Heraldry · Laurel · Meridies

Meridian Knight attempts to pass 14 versions of Confederate flag. College of Arms flatly denies: “South Won’t Rise on Our Watch”

SHIRE OF TALMERE, MERIDIES – In a shocking development during a routine Meridian College of Heralds decision meeting, Pennon Herald presided over a controversial series of submissions. Sir Humperdinck Gilders wanted to celebrate his own “cultural heritage” in the wake of current DEI initiatives. The SCAllion was invited to the internal decision meeting where Sir Humperdinck’s 14 submissions were discussed.

The first submission, blazoned as “Sable, a mullet within a saltire voided argent,” was immediately shut down as a direct conflict with Meridies’ now-retired populace badge.
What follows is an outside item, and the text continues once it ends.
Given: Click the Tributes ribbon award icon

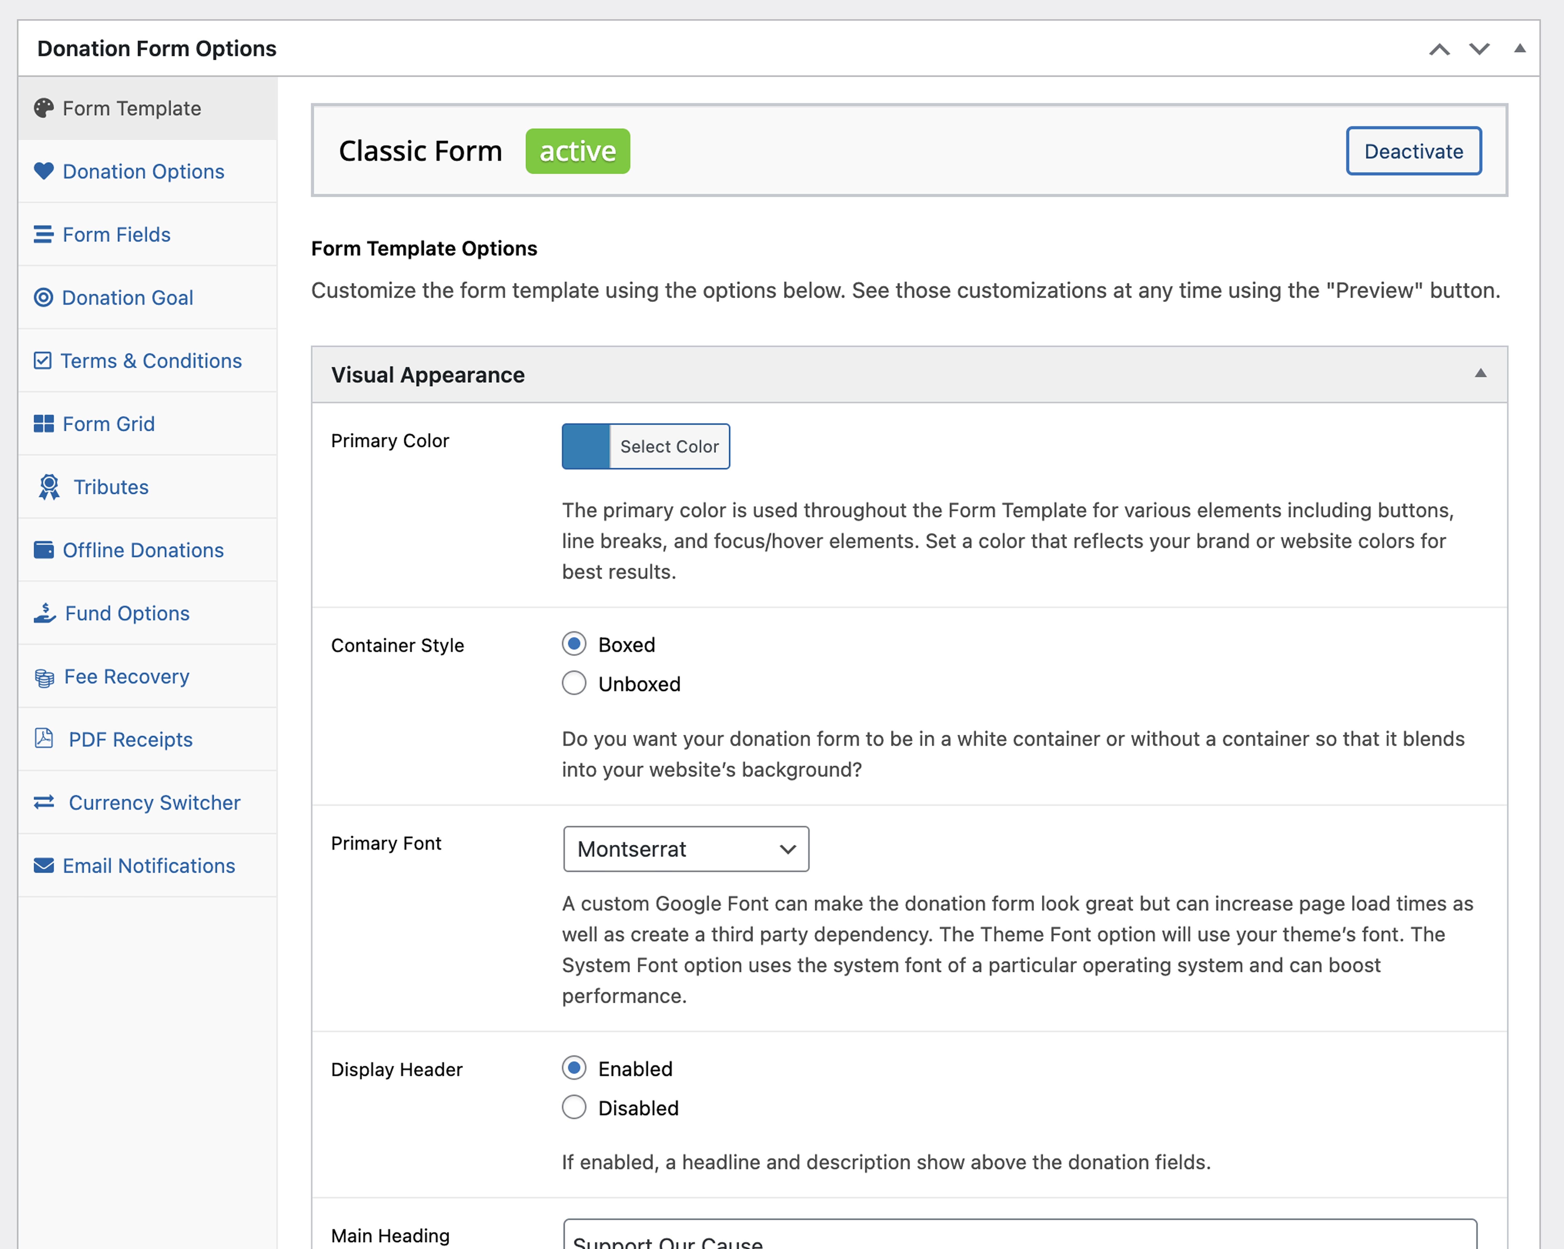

Sir Humperdinck’s other variants included a black and white version of the so-called Stainless Banner, as well as black and white versions of the Stars and Bars, and color inverted versions of the same.

Lady Lillian Roberts, Pennon Herald, referred all badges up to the society College of Arms for the Wreath Sovereign of Arms to be the decision maker on these items, stating, “Let them sort this out; this is way above my paygrade.”
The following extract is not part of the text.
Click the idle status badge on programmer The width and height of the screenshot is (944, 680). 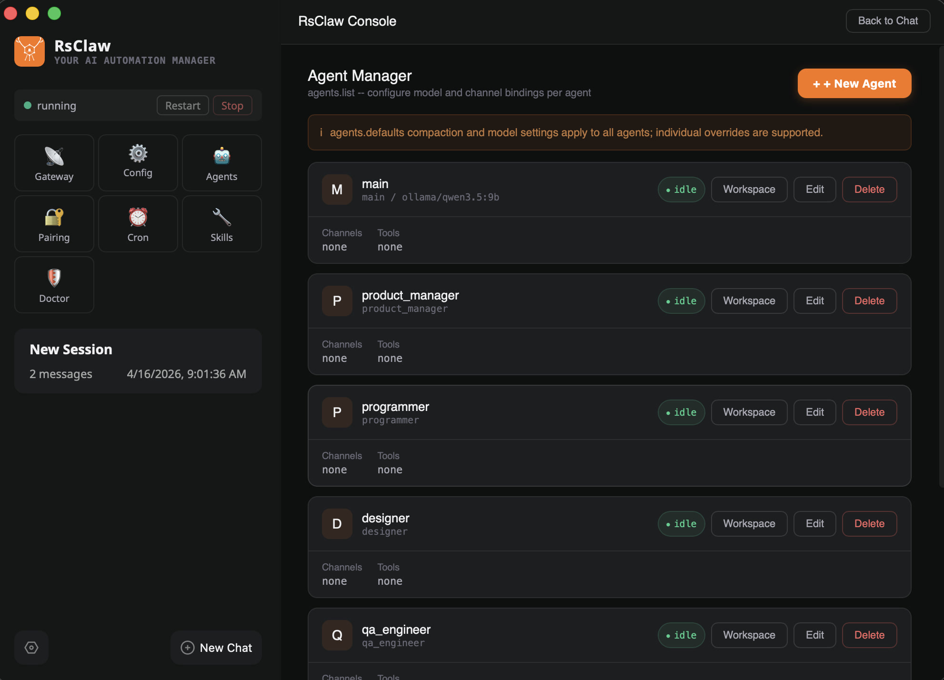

Upon the items in question reaching Wreath’s desk, The SCAllion is told that Wreath took one look at them and returned the lot, with a stern cover note stating that “The South is not going to rise on our watch. The South was beaten and needs to stay beaten. I’ve seen baronages with longer terms than the damn Confederacy!”

When asked for comment, Sir Humperdinck was rather indignant; “This is discrimination, is what this is! This isn’t about hate, this is about my heritage! I am a proud white Southern man, with a proud heritage, displaying my Southern Pride. General Lee was a hero, fighting for the Lost Cause, and his contribution deserves to be celebrated! This is discrimination. I am proud of my heritage and deserve to be able to display that.”

The Laurel Sovereign’s office responded to these remarks by sending The SCAllion a link to the United States Army Chorus singing the Battle Hymn of the Republic.